▸ **Problem requirements**
Quote the part of the items below that opens with the line containing "is (276, 473)." and closes with the line containing "center [1298, 9].", reproducing every line verbatim.

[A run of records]
------
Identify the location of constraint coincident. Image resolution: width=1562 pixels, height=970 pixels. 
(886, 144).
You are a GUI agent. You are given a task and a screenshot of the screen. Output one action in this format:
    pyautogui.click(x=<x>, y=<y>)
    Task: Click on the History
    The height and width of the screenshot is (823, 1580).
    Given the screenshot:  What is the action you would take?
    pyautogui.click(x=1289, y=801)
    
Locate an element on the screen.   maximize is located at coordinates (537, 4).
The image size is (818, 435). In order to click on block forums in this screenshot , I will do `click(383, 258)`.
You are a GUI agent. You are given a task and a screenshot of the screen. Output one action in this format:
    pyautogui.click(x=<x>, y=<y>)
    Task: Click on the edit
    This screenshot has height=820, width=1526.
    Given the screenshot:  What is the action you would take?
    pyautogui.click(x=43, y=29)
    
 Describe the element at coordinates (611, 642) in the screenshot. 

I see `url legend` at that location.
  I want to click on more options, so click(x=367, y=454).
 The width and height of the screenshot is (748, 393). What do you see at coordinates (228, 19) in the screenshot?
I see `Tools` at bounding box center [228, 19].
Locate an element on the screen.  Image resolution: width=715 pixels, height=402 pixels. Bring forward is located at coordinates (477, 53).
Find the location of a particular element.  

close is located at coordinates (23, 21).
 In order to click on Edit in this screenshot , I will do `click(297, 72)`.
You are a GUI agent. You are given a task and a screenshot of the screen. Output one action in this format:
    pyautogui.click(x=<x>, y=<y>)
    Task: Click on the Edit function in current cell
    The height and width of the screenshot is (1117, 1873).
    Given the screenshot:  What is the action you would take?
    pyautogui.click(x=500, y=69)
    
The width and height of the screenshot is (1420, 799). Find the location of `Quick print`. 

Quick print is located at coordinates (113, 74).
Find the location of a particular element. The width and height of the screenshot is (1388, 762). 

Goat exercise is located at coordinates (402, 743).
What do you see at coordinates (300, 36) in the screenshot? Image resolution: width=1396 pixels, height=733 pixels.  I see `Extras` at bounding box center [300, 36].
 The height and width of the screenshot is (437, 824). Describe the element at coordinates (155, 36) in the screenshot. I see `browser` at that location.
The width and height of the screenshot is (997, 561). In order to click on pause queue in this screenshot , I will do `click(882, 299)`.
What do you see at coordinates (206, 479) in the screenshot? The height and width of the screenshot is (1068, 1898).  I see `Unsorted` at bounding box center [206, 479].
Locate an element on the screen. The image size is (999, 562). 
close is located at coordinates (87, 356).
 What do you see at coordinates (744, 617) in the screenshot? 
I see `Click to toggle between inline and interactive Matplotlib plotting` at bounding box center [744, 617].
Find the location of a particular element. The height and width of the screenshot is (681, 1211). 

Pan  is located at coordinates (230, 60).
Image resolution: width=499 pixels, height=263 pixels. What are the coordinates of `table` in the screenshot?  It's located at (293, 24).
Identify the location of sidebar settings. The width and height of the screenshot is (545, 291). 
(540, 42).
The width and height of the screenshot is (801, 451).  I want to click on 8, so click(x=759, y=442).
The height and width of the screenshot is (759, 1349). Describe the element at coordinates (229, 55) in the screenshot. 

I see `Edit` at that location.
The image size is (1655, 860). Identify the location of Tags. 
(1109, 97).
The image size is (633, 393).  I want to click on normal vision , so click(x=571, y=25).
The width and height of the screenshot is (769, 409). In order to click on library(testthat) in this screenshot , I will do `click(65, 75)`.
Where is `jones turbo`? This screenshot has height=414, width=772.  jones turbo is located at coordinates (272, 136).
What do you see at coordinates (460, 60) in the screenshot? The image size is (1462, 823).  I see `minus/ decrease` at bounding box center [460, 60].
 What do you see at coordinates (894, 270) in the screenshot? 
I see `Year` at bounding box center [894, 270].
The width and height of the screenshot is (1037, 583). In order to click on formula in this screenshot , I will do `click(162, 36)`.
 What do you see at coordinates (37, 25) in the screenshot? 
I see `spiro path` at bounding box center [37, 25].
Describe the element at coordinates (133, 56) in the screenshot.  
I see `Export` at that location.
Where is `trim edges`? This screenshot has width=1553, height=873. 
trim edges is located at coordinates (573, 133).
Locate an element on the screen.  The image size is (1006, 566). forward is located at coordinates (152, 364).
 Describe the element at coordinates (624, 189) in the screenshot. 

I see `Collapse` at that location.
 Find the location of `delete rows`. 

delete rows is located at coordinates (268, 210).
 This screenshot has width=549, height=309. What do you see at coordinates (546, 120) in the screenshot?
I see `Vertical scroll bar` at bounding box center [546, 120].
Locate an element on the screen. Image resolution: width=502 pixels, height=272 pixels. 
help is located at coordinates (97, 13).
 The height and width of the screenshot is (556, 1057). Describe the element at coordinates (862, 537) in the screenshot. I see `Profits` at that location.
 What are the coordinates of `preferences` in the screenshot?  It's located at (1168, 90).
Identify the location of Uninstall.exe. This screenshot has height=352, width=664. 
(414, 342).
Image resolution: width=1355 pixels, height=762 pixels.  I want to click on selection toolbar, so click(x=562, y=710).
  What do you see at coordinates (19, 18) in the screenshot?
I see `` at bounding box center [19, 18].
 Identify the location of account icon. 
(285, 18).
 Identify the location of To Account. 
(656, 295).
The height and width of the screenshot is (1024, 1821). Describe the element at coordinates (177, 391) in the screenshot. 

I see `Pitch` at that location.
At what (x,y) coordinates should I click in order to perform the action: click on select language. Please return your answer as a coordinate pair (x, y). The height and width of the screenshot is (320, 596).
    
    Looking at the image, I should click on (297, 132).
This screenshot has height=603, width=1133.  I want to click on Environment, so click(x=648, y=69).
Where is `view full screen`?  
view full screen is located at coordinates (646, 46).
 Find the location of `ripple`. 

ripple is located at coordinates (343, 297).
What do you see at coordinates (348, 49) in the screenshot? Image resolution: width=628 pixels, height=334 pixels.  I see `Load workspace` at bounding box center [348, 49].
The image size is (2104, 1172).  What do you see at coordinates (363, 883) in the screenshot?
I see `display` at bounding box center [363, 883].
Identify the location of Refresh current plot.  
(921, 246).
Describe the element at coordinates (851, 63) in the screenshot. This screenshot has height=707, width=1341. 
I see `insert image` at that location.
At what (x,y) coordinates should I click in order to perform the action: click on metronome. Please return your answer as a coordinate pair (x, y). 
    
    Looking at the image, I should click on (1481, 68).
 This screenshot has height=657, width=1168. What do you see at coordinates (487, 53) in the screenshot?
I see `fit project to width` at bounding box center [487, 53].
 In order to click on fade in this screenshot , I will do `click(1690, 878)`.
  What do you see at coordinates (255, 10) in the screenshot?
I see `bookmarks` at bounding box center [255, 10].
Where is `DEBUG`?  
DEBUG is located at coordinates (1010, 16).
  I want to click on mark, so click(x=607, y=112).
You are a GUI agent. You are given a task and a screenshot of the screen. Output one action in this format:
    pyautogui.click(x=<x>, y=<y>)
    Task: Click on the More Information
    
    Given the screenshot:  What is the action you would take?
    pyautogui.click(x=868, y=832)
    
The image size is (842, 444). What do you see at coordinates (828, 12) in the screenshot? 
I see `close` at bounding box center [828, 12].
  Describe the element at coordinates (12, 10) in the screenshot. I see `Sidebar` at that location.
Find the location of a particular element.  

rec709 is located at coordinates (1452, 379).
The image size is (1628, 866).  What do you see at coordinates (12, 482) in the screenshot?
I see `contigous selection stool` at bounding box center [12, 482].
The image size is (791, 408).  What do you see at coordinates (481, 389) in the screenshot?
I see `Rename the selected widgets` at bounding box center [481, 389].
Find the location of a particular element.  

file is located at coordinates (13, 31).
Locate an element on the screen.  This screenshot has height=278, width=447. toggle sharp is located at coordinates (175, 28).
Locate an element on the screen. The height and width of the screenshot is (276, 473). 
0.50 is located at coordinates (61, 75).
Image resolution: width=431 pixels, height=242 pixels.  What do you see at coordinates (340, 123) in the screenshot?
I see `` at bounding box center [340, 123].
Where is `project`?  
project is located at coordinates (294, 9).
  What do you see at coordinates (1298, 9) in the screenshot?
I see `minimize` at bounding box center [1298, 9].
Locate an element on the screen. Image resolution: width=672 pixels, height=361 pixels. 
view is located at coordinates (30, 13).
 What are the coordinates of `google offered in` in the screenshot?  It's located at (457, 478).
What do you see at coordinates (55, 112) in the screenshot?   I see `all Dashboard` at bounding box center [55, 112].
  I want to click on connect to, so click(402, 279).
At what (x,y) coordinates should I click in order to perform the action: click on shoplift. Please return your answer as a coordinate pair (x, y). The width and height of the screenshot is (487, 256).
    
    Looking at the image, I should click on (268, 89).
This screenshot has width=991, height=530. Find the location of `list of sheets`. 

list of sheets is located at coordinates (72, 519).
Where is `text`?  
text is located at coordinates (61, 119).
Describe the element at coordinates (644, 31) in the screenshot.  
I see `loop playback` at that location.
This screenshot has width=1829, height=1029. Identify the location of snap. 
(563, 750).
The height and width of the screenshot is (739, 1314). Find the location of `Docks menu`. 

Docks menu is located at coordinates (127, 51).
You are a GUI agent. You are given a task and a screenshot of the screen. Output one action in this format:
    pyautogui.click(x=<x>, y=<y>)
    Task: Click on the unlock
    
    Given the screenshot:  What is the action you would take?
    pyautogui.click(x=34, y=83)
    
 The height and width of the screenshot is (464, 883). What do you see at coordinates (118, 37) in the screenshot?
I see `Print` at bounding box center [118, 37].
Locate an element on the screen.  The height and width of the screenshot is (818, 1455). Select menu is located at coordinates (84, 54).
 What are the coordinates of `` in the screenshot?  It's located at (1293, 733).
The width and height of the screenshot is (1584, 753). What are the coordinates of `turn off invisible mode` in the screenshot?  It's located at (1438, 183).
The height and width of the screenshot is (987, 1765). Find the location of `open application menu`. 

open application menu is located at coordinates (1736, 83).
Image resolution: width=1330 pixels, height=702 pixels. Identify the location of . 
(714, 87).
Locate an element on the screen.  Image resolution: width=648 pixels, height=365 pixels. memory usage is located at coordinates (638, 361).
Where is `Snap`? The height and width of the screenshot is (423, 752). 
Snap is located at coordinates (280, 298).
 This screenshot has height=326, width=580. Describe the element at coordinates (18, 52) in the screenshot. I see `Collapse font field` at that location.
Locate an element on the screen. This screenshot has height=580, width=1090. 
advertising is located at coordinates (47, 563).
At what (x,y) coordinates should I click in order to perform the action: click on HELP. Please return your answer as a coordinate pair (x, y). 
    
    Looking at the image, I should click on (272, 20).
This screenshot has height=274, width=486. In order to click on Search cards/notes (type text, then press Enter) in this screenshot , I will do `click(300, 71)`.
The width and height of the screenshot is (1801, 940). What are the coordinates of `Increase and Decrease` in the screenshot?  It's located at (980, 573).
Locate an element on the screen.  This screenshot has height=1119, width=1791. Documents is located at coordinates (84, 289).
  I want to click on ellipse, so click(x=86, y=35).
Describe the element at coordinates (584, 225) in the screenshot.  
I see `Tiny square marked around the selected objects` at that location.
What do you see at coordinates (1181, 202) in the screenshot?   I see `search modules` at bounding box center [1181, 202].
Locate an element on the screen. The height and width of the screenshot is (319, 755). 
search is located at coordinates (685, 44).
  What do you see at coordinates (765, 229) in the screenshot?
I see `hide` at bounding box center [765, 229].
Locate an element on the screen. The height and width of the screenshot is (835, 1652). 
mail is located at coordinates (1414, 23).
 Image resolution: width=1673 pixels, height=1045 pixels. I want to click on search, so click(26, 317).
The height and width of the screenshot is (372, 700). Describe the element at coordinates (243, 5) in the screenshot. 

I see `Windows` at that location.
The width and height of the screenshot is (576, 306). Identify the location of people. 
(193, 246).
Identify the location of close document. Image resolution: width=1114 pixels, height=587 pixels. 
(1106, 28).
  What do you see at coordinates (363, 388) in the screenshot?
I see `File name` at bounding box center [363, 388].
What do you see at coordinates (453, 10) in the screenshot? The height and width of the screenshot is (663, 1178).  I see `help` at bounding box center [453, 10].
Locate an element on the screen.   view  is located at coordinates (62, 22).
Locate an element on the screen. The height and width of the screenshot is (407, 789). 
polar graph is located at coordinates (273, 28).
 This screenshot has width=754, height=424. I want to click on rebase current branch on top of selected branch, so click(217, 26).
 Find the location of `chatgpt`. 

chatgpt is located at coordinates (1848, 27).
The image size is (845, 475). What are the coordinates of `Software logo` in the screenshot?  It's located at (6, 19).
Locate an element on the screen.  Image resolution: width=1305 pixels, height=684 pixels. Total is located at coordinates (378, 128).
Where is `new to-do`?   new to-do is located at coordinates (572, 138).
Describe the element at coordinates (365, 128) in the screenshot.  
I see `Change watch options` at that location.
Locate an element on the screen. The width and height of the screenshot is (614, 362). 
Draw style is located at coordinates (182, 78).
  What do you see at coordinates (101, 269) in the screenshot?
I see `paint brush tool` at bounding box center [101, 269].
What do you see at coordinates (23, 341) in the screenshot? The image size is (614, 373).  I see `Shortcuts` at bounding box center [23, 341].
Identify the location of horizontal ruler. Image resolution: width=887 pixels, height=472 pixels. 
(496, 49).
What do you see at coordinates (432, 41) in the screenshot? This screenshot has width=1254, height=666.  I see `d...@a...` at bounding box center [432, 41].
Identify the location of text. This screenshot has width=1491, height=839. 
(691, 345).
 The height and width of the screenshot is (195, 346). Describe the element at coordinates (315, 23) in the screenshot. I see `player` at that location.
------
▸ **Solution to the exercise**
Locate an element on the screen. The height and width of the screenshot is (276, 473). 
0.50 is located at coordinates (61, 75).
Image resolution: width=431 pixels, height=242 pixels.  What do you see at coordinates (340, 123) in the screenshot?
I see `` at bounding box center [340, 123].
Where is `project`?  
project is located at coordinates (294, 9).
  What do you see at coordinates (1298, 9) in the screenshot?
I see `minimize` at bounding box center [1298, 9].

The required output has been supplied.